OpenAI’s board announced the formation of a Safety and Security Committee which is tasked with making recommendations on critical safety and security decisions for all OpenAI projects.
The committee is led by directors Bret Taylor (Chair), Adam D’Angelo, Nicole Seligman, and OpenAI’s CEO Sam Altman.
Aleksander Madry (Head of Preparedness), Lilian Weng (Head of Safety Systems), John Schulman (Head of Alignment Science), Matt Knight (Head of Security), and Jakub Pachocki (Chief Scientist) will also be on the committee.
OpenAI’s approach to AI safety has faced both external and internal criticism. Last year’s firing of Altman was supported by then-board member Ilya Sutskever and others, ostensibly over safety concerns.
Last week Sutskever and Jan Leike from OpenAI‘s “superalignment” team left the company. Leike specifically noted safety issues as his reason for leaving, saying the company was letting safety “take a backseat to shiny products”.
Yesterday, Leike announced that he was joining Anthropic to work on oversight and alignment research.
I’m excited to join AnthropicAI?ref_src=twsrc%5Etfw”>@AnthropicAI to continue the superalignment mission!
My new team will work on scalable oversight, weak-to-strong generalization, and automated alignment research.
If you’re interested in joining, my dms are open.
— Jan Leike (@janleike) May 28, 2024
Now Altman is not only back as CEO, but also sits on the committee responsible for highlighting safety issues. Former board member Helen Toner’s insights into why Altman was fired makes you wonder how transparent he’ll be about safety issues the committee discovers.
Apparently the OpenAI board found out about the release of ChatGPT via Twitter.
❗EXCLUSIVE: “We learned about ChatGPT on Twitter.”
What REALLY happened at OpenAI? Former board member Helen Toner breaks her silence with shocking new details about Sam Altman‘s firing.

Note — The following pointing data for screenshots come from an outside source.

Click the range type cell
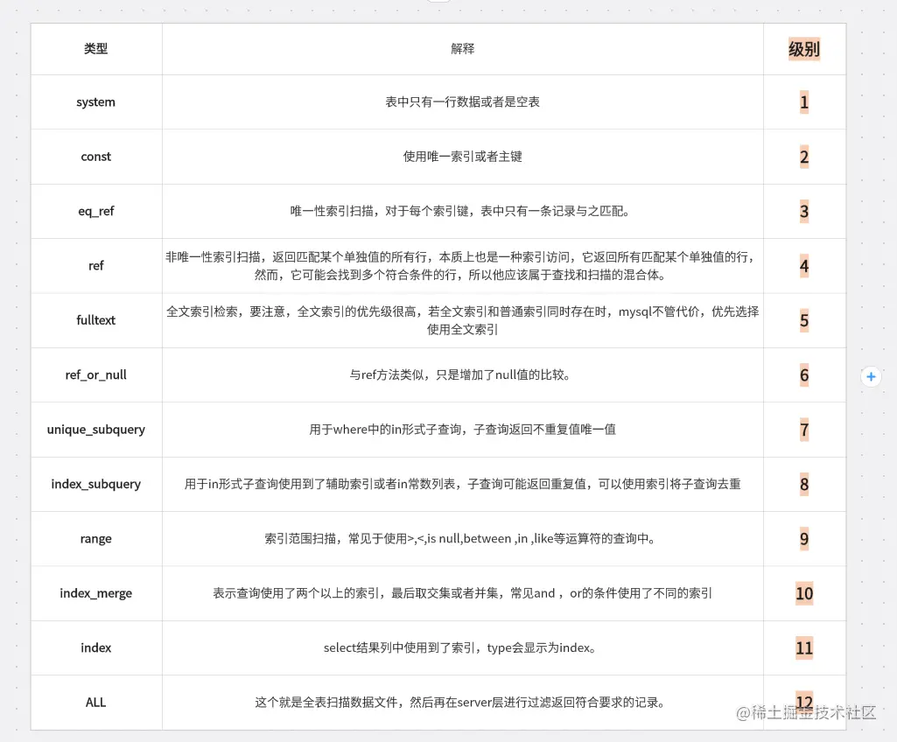The image size is (897, 742). point(95,539)
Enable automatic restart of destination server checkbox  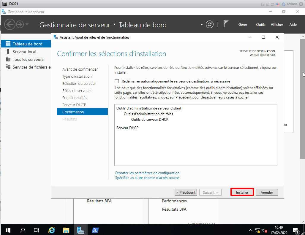point(117,81)
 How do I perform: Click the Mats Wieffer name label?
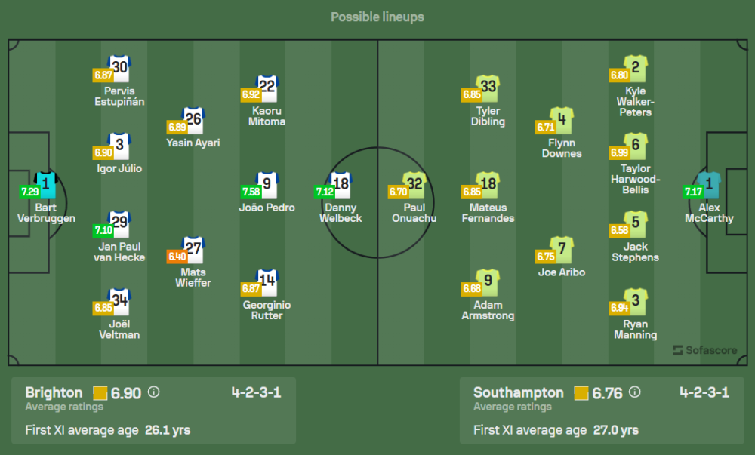(193, 277)
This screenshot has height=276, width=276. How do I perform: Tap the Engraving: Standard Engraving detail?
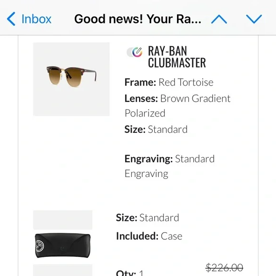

Hear the exclusive, untold story on The TED AI Show.
Here’s just a sneak peek: pic.twitter.com/7hXHcZTP9e
— Bilawal Sidhu (@bilawalsidhu) May 28, 2024
The Safety and Security Committee will use the next 90 days to evaluate and further develop OpenAI’s processes and safeguards.
The recommendations will be put to OpenAI’s board for approval and the company has committed to publishing the adopted safety recommendations.
This push for additional guardrails comes as OpenAI says it has started training its next frontier model which it says will “bring us to the next level of capabilities on our path to AGI.”
No expected release date was offered for the new model but training alone will probably take weeks if not months.
In an update on its approach to safety published after the AI Seoul Summit, OpenAI said “We won’t release a new model if it crosses a “Medium” risk threshold from our Preparedness Framework, until we implement sufficient safety interventions to bring the post-mitigation score back to “Medium”.”
It said that more than 70 external experts were involved in red teaming GPT-4o before its release.
With 90 days to go before the committee presents its findings to the board, only recently started training, and a commitment to extensive red teaming, it looks like we’ve got a long wait before we finally get GPT-5.
Or do they mean they’ve just started training GPT-6?